= Goal of the exercise =
Copy whichever lines of the data hold the word "computer".

"""

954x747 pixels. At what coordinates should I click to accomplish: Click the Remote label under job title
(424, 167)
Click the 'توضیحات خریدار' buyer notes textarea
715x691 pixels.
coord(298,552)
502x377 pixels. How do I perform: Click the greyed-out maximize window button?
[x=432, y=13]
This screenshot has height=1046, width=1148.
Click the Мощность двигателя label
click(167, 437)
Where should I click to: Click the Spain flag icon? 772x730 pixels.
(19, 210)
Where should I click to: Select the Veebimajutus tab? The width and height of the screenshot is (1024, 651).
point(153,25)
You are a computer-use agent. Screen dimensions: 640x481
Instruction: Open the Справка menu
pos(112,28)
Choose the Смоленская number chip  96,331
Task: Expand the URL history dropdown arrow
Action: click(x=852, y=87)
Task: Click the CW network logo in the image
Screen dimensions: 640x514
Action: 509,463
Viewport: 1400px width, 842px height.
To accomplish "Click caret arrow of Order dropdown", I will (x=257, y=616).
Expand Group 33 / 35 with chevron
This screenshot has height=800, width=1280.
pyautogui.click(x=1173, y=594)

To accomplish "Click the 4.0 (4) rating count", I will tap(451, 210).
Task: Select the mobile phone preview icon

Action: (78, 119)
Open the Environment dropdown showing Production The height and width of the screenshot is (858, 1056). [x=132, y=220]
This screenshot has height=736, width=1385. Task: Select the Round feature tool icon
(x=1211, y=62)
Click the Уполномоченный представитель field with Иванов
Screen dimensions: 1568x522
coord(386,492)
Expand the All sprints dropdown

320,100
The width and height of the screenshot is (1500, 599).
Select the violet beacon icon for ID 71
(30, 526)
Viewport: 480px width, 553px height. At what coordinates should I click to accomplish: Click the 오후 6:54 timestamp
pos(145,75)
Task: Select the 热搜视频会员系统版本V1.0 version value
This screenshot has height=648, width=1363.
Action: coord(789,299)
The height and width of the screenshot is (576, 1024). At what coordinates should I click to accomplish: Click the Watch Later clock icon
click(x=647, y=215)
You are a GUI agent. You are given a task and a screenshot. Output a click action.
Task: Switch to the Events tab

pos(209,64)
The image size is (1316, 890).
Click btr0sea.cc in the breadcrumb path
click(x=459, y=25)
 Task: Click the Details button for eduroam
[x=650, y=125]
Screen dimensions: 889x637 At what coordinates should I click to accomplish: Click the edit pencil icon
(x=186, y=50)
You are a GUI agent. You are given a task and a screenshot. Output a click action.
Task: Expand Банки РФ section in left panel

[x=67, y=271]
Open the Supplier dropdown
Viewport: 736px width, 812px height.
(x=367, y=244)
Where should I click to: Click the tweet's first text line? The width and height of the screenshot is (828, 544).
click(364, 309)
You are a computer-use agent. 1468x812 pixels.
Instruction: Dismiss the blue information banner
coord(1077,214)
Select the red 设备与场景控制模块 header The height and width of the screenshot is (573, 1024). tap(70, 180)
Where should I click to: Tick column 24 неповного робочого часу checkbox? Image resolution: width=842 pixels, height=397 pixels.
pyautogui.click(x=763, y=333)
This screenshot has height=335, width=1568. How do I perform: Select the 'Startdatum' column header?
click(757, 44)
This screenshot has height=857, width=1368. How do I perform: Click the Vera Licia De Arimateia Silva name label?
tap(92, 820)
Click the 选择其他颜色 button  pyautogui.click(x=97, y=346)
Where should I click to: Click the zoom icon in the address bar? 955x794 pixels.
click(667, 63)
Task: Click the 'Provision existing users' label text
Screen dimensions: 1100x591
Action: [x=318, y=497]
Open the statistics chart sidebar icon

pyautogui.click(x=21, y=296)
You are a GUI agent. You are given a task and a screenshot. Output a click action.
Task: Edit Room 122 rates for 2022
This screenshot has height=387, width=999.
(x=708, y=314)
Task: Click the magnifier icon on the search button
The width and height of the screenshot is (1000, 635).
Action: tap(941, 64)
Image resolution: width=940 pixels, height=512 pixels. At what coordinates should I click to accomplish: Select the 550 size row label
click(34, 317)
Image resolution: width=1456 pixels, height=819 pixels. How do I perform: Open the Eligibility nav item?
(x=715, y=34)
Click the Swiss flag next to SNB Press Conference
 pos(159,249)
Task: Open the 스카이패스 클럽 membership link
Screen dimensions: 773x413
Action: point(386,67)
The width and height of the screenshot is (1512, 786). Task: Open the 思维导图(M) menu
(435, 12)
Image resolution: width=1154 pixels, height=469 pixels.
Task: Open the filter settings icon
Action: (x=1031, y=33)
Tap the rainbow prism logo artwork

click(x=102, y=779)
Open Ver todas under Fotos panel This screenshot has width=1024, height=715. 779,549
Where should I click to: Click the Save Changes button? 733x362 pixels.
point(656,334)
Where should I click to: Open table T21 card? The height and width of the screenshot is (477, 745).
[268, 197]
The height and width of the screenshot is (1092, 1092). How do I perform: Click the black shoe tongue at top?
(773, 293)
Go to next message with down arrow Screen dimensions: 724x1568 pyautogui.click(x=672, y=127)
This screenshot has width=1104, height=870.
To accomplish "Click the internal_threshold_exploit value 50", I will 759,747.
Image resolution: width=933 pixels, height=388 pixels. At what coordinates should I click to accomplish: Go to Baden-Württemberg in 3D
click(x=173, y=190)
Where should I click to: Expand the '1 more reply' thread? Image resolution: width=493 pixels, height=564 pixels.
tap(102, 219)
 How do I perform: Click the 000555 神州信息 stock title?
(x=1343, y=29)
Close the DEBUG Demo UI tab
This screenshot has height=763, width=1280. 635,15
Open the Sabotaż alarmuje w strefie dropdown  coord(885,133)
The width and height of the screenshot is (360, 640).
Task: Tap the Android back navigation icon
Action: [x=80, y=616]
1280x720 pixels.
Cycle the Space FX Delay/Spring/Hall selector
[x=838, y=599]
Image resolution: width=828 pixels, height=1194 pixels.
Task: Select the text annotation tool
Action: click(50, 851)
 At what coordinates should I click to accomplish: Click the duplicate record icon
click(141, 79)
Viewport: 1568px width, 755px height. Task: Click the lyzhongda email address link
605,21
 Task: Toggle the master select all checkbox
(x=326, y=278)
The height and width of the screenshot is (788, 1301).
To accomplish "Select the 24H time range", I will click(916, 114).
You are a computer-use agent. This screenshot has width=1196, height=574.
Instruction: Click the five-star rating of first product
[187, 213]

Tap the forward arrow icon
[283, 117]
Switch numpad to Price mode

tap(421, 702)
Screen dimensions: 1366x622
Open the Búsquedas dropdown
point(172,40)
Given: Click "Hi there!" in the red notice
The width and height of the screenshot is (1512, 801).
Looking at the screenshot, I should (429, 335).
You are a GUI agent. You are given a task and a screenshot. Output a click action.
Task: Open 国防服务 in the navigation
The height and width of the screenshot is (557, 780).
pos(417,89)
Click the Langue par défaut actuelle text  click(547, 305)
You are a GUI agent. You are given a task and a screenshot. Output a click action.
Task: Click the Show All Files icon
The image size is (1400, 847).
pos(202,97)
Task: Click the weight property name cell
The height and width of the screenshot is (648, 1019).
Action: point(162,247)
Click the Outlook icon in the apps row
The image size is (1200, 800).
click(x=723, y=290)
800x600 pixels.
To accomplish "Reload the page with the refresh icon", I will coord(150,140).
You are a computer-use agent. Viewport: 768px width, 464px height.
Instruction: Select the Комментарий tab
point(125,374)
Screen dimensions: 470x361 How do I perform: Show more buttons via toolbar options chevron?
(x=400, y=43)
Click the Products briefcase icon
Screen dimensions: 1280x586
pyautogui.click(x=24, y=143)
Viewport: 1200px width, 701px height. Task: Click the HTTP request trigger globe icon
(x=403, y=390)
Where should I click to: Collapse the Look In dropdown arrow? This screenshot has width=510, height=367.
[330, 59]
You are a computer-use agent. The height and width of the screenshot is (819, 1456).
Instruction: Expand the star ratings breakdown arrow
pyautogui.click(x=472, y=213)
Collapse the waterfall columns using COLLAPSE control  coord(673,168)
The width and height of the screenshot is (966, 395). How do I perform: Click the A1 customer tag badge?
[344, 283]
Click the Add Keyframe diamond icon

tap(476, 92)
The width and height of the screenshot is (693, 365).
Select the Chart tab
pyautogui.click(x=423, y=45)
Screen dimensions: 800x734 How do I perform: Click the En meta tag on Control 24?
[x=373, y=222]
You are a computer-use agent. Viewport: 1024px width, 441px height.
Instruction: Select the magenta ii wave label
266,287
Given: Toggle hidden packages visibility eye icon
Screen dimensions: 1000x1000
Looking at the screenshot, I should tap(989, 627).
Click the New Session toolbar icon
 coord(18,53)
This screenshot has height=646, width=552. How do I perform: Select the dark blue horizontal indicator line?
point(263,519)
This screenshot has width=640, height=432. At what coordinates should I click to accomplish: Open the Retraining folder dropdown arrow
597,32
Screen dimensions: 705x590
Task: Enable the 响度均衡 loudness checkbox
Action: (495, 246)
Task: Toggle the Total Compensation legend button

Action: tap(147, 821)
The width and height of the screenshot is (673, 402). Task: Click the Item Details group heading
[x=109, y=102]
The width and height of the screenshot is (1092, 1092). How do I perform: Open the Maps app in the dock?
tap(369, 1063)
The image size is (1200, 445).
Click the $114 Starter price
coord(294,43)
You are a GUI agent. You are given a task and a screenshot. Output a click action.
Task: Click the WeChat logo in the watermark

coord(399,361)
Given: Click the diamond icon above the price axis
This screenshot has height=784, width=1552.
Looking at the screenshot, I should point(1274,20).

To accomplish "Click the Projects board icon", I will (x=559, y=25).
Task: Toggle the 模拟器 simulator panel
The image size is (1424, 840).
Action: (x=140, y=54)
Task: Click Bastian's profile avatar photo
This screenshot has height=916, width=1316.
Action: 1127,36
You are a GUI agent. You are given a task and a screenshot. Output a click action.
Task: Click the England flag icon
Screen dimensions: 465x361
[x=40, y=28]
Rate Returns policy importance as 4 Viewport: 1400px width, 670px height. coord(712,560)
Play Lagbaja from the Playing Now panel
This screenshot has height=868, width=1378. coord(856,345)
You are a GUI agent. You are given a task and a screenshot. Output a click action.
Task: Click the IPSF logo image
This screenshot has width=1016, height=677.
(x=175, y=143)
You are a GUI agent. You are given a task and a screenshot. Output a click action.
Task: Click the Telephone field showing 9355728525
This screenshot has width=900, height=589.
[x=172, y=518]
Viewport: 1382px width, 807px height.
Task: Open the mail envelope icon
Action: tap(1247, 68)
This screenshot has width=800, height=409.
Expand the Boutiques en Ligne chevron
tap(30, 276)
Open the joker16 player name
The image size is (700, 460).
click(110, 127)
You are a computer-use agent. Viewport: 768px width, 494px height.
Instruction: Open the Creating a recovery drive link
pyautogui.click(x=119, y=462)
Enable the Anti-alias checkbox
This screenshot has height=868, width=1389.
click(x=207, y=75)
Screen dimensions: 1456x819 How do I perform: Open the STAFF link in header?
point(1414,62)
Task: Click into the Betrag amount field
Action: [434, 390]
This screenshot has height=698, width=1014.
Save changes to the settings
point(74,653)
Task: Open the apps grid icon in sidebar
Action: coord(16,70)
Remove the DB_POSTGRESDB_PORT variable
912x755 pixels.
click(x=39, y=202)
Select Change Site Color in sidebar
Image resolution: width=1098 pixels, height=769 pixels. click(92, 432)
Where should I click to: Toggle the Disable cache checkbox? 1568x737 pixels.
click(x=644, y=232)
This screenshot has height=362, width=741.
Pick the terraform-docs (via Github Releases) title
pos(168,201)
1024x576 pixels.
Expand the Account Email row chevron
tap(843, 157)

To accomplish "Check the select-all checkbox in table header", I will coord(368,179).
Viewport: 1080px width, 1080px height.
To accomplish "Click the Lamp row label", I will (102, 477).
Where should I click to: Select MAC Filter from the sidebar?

"""

= Answer space =
You are a computer-use agent. Screen dimensions: 640x481
You are a computer-use agent. 1468x812 pixels.
You are a computer-use agent. This screenshot has width=1196, height=574.
You are a computer-use agent. Viewport: 768px width, 464px height.
You are a computer-use agent. The height and width of the screenshot is (819, 1456).
You are a computer-use agent. Viewport: 1024px width, 441px height.
You are a computer-use agent. Viewport: 768px width, 494px height.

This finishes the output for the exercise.